While WHO pre-qualification is important in helping ensure the safety and effectiveness of medicines and vaccines, the delay in approving mpox vaccines indicates that the system is too slow, risk averse, and inflexible.

With UNICEF and Gavi hampered by these bureaucratic hurdles, a handful of rich-country governments have stepped in to pledge doses, although others won’t release any of their stockpile. For example, last week the U.S. donated 10,000 doses to Nigeria—the first shots to arrive anywhere on the continent—andyesterday 100,000 doses arrived in Congo, donated by the European Union, but other rich countries have not committed to release any of their stockpiles.

But there’s another sorry twist to the tale. The regulatory agencies in Congo and Nigeria have both approved the mpox vaccine, so these countries can start vaccination as soon as doses arrive. But many affected African nations have not yet approved it, so even if shots were to be donated, they can’t go into arms immediately. In a situation in which a country has not approved it, it relies on WHO approval, which, as we have seen, comes with its own challenges. Regulatory agencies in low-income nations must work together to jointly assess not just mpox vaccines but all medicines and vaccines, reducing dependence on WHO approval as the only avenue.

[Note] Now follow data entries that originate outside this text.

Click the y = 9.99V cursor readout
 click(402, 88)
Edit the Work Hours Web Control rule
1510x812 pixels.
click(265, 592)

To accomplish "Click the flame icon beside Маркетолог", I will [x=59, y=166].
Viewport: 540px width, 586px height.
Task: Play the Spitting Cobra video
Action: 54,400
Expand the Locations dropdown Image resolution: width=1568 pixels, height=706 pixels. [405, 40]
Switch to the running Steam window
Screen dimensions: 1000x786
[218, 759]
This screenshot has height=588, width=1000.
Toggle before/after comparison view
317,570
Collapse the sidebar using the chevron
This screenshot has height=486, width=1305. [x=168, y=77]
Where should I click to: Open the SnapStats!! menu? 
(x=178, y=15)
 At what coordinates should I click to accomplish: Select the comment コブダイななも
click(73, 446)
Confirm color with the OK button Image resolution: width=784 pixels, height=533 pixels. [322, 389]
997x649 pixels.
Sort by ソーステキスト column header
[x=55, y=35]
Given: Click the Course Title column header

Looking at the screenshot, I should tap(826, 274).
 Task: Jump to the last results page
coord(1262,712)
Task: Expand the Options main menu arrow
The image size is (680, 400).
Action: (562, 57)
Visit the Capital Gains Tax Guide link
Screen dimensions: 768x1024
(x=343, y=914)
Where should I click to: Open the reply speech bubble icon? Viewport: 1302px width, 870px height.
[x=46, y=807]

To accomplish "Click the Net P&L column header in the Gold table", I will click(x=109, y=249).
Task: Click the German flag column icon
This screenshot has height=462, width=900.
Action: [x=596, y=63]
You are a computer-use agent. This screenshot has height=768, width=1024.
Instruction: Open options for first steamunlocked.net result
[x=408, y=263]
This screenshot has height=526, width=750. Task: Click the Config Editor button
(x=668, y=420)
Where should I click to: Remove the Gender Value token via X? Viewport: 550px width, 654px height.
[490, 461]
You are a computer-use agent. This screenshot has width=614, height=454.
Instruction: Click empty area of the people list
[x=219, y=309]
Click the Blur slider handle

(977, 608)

History will keep repeating itself unless we act now

Each time there’s a new epidemic or pandemic, the international community pledges to “make it the last.” But this is a pipe dream unless we see a concerted, coordinated effort to invest in building a global system of vaccine development, manufacturing, and distribution that benefits everyone.

In addition to urgently streamlining the WHO prequalification process, over the long run, the regulatory agencies in low- and middle-income countries that assess and approve vaccines and other medicines should continue to build local capacity and expertise. Richer countries should provide technical and financial support to national and regional regulatory agencies, such as the newly formed African Medicines Agency, to ensure that these agencies can effectively perform core regulatory functions. Equally, African nations should invest in health systems strengthening and ensure that national budgets meet the annual financial commitments made in declarations such as the Abuja Declaration committing 15% of annual budgets to health. Cross-collaboration between regulatory authorities within the region, as well as with those abroad, will also be critical to build this capacity.

With strengthened national and regional regulation, increased research and development, and scaled-up local manufacturing, we can start to see meaningful progress towards the end of vaccine apartheid.